# Passage to read
==*==

November 2012 is only the third time the Munich Literature Festival has opened its doors to the public. And yet it has already made a good name for itself in the scene. How did that happen? The individual signatures of curators who are also authors themselves give the literature festival its distinctive profile. In 2012 Thea Dorn, an author and critic who has undertaken a great deal for the forum:authors (forum:autoren), takes centre stage after Ilija Trojanow and Matthias Politycki. An interview.
Ms Dorn, which criteria have you used as a basis for inviting your authors to the Munich Literature Festival 2012?
Thea Dorn, curator of forum:authors | © Munich Literature Festival, photo: Volker Derlath
Having decided last autumn to interpret my festival as a journey into the unknown, it was obvious that this would only be possible with authors who think about this in a similar way to me, who also sense a surfeit of our current over-cautiousness, who yearn for opportunity and adventure. I was very fortunate in that many of my colleagues whom I value for their literary boldness have published new books this year, such as Christian Kracht with his spectacular novel Imperium
, Vladimir Sorokin with his high-tech alchemy fairytale Der Schneesturm (The Snowstorm)
or Christoph Ransmayr with his book Atlas eines ängstlichen Mannes (Atlas of an anxious man)
In contrast with the previous year, authors from overseas have also been invited in 2012 – is this because there are not that many German-speaking authors who fulfil your expectations after all, or what are the reasons?
It was specifically because the Forum:Authors
was restricted to German literature last year that I thought it was the right thing to invite international authors as well this year. Apart from Sorokin, Scottish authors A. L. Kennedy and John Burnside are here – colleagues whose works I have read and loved for years. And both cultures, Russian as well as Scottish, have the reputation of having a highly intimate relationship with romance.
The “Schwarze Romantik” (Dark Romanticism) exhibition is currently on show at the Städel Museum, Frankfurt. Many of the female authors you have invited are taking up motifs and forms from literary Romanticism in their books. Do you view that as a new trend?
We live in an extremely prosaic age: efficiency, safety and predictability are the categories by which not only our thoughts and actions are governed, but now this even applies to the way we feel. Scope for dreams, fantasies, the ancient game of art: “What if…?” have virtually disappeared. In recent decades this prosaic attitude has reached out to influence literature too. With the result that novels that are “reality-orientated” – realistic, socially-critical or historically significant – are in great demand. But I think I have seen that resistance has been rife for a while: against realism both in real life and in literature. I’m glad about that. And the fact that Felicitas Hoppe, this year’s Büchner prize winner, Sibylle Lewitscharoff, last year’s Kleist award winner, and Clemens J. Setz, who won the Leipzig Book Fair award last year, are so successful, is an indication that I am not alone in my gladness. If you explore history, you will see that German literature in particular has always been at its greatest when it has liberated itself from the constraints of reality: for all his worldliness and cosmopolitan attitude, Goethe was never a realist. Kleist himself knew that he could never find what he needed in this world. For Eichendorff, E.T.A. Hoffmann and all the other Romantic authors, “reality” was a swear-word. Kafka wrote about his very real pains and fears – but never by attempting to put them down on paper directly. Even Thomas Mann does not come across as an absolutely realistic author – or why else would he write a novel, his book Doktor Faustus
, in which the Devil features in the plot?

==*==

# Given records
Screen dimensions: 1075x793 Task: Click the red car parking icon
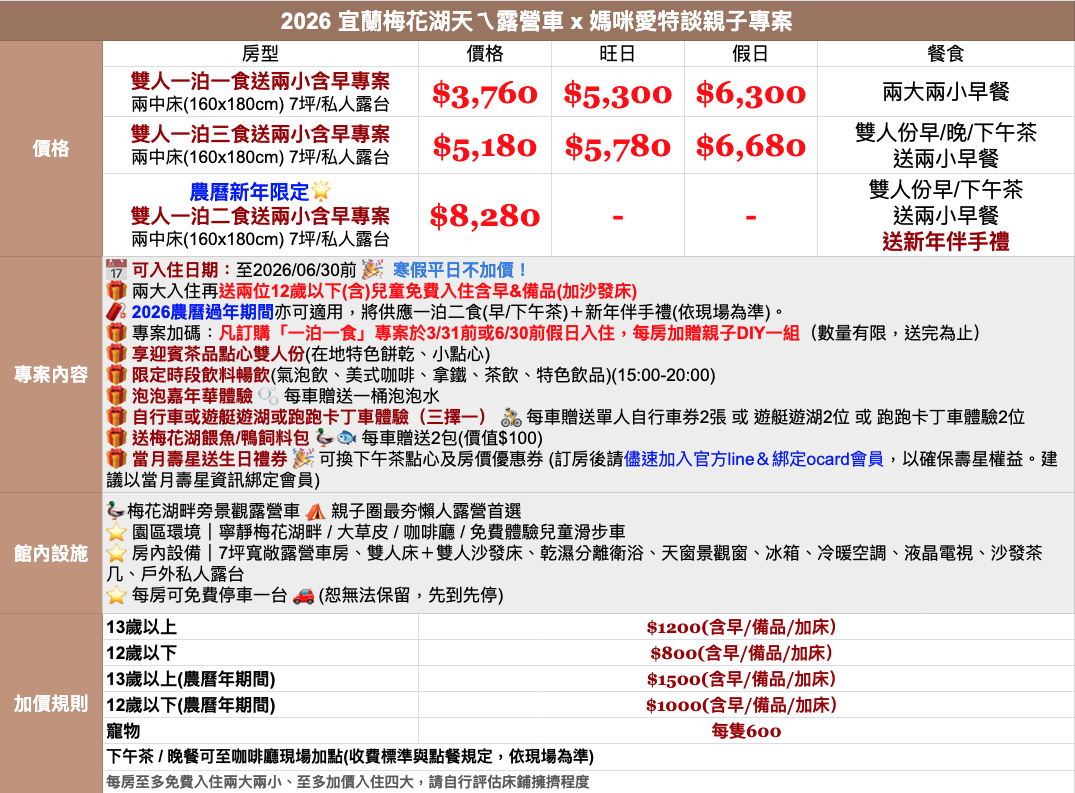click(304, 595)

==*==

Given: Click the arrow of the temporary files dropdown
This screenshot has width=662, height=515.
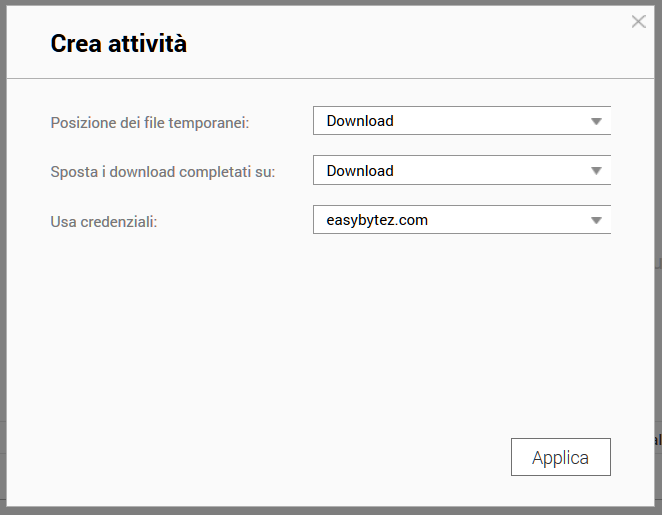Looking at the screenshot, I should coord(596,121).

==*==

# Required actions
[1] Answer these questions using the interview with Thea Dorn:
(a) Which two authors curated the forum:authors before Thea Dorn?
(b) Which two Scottish authors were invited to the festival in 2012?
(c) Which award did Felicitas Hoppe win this year?
[2] Write what comes next in the interview with Thea Dorn, beginning after its final sentence.
The lines in the two blocks above were taken from a different source than the interview.

# Per-task outputs
[1]
(a) Ilija Trojanow and Matthias Politycki
(b) A. L. Kennedy and John Burnside
(c) The Büchner prize

[2]
The festival programme features ideas such as God, the afterlife and death, which you don’t normally come across with such frequency at literature festivals; they tend to be more associated with a religious context. What are you trying to suggest here?
The flip-side of our realistic pseudo-rationality is that we suffer from a transcendental, metaphysical hypoglycaemia. When we encounter trials and tribulations, we are quick to call the insurance company, doctor or therapist, in the hope that everything can be sorted out again. I think it is more sensible to assume that life’s great questions: “What does it all mean?”, “Where do we come from?”, “Where are we going to?”, “How can we cope with the horror of our mortality?” – are resonating with the same lack of answers as they did for people two thousand years ago. Since I – contrary to any rumours claiming otherwise – do not believe that classical religions will undergo a great renaissance here, I believe art to be the best forum in which to expose oneself to these questions. Martin Walser has been exploring what “the afterlife” might mean for some time in his novels. Jenny Erpenbeck has just written a fascinating novel about mortality. I read books like this to comfort myself – specifically because they provide me with no answers.
Do you envisage an opportunity to present literature from lesser-known countries at festivals too, and what formats/communication methods could be used to make international literature – especially from Asia, Africa and Latin America – better-known and more successful here?
I fear that such deliberate attempts at promotion always come across as being contrived. You can see that every year at the Frankfurt Book Fair with the guest country in question. For instance, last year when Iceland was the guest of honour, the demand for Icelandic literature shot through the roof – at least for that one season. In the case of New Zealand this year, great interest failed to be forthcoming. It just seems as though there are certain literatures that captivate the German readership more than others.